Fractal geometry I'm not 100% on, there's 2 main ways to do this over large areas. One is using a "Boom" on the back of a large aircraft (looks like a really long antennae out the rear), the aircraft flies very low while the boom guages magnetic fields, this works to about 100yds to each side of the aircraft. Designed in the 60s this is one of the best ways for aircraft to search for subs in the sea, over land it's more hit-or-miss, if it's over desert sands you can tell if there would be a truck buried there, but if they buried it somewhere in a craggy desert where there are more rocks chances of telling the difference between an iron ore or a truck would be very little. Added to this the Aircraft has to fly so low it would be extreamly dangerous to do this over mountains.
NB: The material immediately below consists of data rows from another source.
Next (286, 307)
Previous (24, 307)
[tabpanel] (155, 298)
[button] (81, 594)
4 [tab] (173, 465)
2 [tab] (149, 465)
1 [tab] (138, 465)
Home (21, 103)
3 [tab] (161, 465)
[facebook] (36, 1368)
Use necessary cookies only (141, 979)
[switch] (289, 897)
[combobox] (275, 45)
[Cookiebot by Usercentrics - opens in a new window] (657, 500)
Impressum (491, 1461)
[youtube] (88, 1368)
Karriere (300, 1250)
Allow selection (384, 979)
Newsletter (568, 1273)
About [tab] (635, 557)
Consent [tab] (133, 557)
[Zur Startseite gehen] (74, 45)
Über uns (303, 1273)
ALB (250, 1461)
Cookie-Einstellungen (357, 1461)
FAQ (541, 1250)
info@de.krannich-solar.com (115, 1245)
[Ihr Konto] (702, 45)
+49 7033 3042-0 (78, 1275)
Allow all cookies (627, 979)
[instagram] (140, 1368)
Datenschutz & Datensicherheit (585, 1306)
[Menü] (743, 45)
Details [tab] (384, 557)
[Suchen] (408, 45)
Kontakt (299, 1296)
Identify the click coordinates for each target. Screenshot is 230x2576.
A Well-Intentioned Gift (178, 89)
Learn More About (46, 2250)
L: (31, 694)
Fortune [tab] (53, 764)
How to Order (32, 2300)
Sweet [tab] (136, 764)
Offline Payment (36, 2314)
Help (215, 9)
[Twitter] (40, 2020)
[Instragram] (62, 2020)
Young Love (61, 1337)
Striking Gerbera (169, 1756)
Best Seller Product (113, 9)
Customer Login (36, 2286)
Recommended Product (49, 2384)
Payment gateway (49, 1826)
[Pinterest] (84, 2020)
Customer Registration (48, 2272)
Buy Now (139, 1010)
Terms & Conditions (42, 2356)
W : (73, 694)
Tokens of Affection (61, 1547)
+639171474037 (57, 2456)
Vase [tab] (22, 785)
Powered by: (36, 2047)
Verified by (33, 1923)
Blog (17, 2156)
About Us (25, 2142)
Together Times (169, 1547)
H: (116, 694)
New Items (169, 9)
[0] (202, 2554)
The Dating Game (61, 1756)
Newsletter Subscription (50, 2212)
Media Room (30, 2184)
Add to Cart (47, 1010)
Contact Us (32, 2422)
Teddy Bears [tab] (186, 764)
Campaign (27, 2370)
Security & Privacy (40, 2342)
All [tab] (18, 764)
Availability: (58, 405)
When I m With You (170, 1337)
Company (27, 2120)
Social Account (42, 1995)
The other way you guage the "look" of the desert sands, just like in the dust bowl sand tends to form on the leeway side of buried or exposed objects. This is very hit-or-miss simply because the desert sands are extreamly fluid and change not only daily but hourly. A point of this is the Sphinx, it was almost completely buried by desert sands just 200 years ago, now the sands have moved on.

For a third is radar, but the technology of being able to look through sand is extreamly classified. We simply dont know how well this works, even if we dont have a program on it the government never denied experiments with it. I guess sometimes pretending you have the technology is almost as effective as actually having it as long as it makes "them" think twice.